Opposant le Sultanat du Maroc au Royaume d’Espagne, la célèbre bataille de Tétouan a été une des grandes conquêtes de l’Espagne en 1860. Peinte une première fois en 1862 par Mariano Fortuny, peintre orientaliste très attaché au Maroc, elle est réinterprétée en 1962, 100 ans après, par l’illustre artiste espagnol Salvador Dali.

Un combat historique

L’histoire commence en août 1859 lorsque les Espagnols installent des fortifications à l’extérieur de Sebta. Les tribus locales passent alors à l’action vivant cela comme une véritable provocation. Après plusieurs attaques, l’Espagne digère mal l’affront et demande au Maroc d’y remédier. Seulement, le sultan Mohammed ben Abderrahmane, qui hérite du trône à cette même période, refuse d'accéder à la demande des Espagnols, déclarant ainsi la guerre. Finalement, après plusieurs affrontements, dont la bataille de Tétouan en janvier 1860, le Sultanat du Maroc, s’avoue vaincu le 26 avril de la même année.

Envoyé par le gouvernement espagnol en Afrique du Nord afin de peindre les évènements importants du conflit dès 1859, le peintre catalan Mariano Fortuny a dépeint la bataille de Tétouan comme un reporter de guerre immortalise les conflits.

Chroniqueur de l’expédition, il développe une incroyable fascination pour la brillance des couleurs africaines. Perfectionniste, il passe 2 ans, entre 1862 et 1864, à magnifier la  toile qui restera pourtant inachevée.

Salvador Dali choisit précisément ce tableau pour rendre hommage au maître Fortuny, l’un des peintres espagnols les plus admirés par ses contemporains.
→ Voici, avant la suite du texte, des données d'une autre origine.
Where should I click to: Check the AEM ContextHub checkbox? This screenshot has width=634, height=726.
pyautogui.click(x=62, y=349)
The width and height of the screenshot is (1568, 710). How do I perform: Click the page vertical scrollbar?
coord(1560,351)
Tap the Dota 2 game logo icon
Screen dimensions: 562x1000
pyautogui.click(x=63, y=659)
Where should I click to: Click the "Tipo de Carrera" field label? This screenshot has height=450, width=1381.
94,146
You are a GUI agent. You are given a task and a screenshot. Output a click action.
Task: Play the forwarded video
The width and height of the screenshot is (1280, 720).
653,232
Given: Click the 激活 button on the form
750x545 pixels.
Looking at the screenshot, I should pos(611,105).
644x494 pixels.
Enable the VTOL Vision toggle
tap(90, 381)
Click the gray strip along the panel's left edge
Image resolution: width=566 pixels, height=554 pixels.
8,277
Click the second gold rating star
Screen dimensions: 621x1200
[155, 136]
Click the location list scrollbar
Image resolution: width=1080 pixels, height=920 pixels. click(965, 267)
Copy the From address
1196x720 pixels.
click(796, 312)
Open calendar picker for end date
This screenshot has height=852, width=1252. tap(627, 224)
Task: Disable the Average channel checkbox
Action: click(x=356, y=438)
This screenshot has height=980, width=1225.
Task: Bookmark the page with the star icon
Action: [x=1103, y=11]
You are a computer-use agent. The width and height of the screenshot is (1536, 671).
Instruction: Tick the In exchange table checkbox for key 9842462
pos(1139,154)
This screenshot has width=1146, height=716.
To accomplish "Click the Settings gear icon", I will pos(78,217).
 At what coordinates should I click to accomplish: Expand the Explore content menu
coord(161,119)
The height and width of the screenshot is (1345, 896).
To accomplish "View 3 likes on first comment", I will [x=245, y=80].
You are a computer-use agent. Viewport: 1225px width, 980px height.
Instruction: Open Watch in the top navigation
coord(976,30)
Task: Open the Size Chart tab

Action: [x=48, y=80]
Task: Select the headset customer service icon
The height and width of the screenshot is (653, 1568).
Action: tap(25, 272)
La Bataille de Tétouan, huile sur toile, 1962, Salvador Dali // Crédit DR

La Bataille de Tétouan, huile sur toile, 1962, Salvador Dali // Crédit DR

La Bataille de Tétouan, vue par Salvador Dali

Très jeune, Dali baigne dans l’influence impressionniste. D'abord, par la proximité avec Ramon Pichot, l’un des premiers impressionnistes catalans. Puis, par son admiration pour Renoir et Meissonier dont il moquait le manque de génie, mais dont la technique incroyablement méticuleuse l'impressionnait.

C'est vers 1918 que naît son intérêt pour Mariano Fortuny. Il lui fallut près de 45 ans pour lui rendre hommage en remaniant, avec cette technique qui lui est propre, la Bataille de Tétouan.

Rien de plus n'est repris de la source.